VALHALLA, N.Y. – Former President Bill Clinton (search), slim and smiling, returned to thank doctors and staff at the hospital where he learned in September that he needed quadruple bypass surgery.
"I was really delighted to walk in here instead of coming in a wheelchair and I'm even more delighted to be able to walk out," Clinton said Thursday as he helped open a new cardiac catheterization center at the Westchester Medical Center.
On Sept. 3, Clinton went to the medical center, which is not far from his home in Chappaqua, for an angiogram after suffering chest pains and shortness of breath. The test revealed narrowing of several vessels of his heart and he was transferred to New York Presbyterian Hospital/Columbia, where he underwent a quadruple bypass three days later.
"They showed me this really ugly picture of all this blockage I had," he told an audience of hospital workers that overflowed a small room into adjacent hallways.

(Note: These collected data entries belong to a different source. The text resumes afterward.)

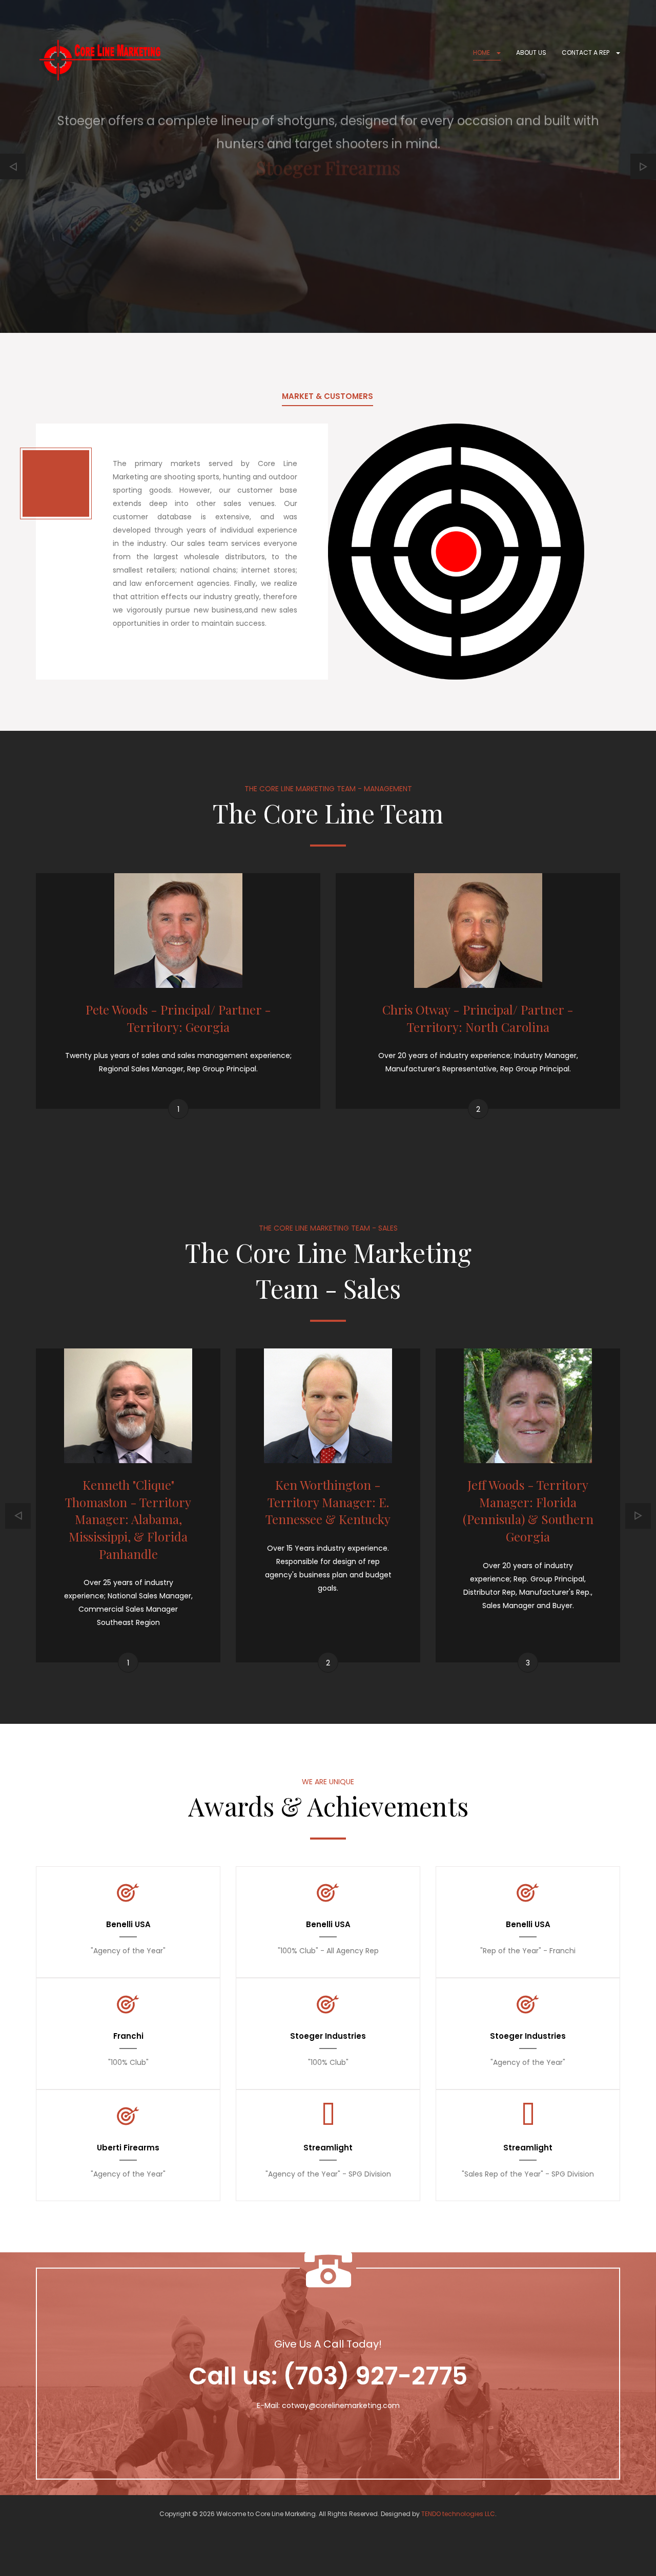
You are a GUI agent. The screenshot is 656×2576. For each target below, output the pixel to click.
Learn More (328, 222)
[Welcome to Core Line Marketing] (100, 60)
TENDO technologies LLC (458, 2513)
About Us (531, 52)
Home (482, 52)
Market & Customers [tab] (327, 396)
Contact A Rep (586, 52)
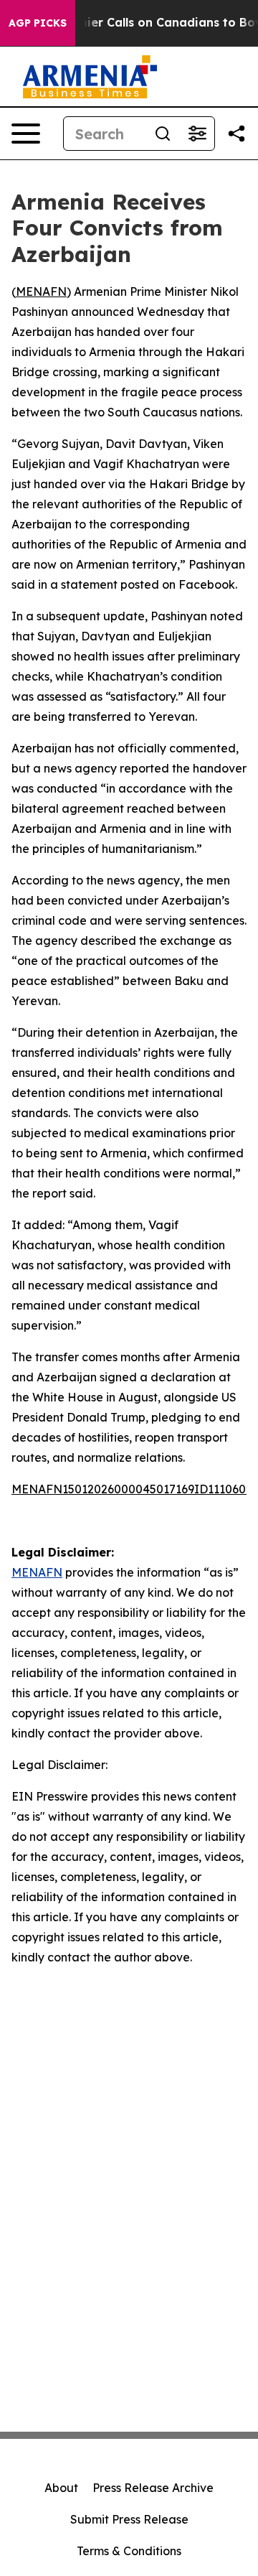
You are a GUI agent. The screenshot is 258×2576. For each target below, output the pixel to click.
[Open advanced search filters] (197, 133)
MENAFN (41, 291)
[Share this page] (236, 133)
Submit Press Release (129, 2519)
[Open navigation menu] (25, 133)
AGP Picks (38, 23)
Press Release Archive (153, 2488)
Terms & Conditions (129, 2551)
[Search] (162, 133)
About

Dr. Anthony Pucillo, who performed the test, told the former president that the publicity about his illness "contributed to more awareness of the importance and value of diagnosis and treatment among the general public."
Clinton said he had heard similar words from other doctors around the country and added, "This may have done more to affect as many people as almost anything I did when I was president."
He was given a private tour of the new catheterization center, which is designed to help both urgent and outpatient cases, then cut a red ribbon to formally open it.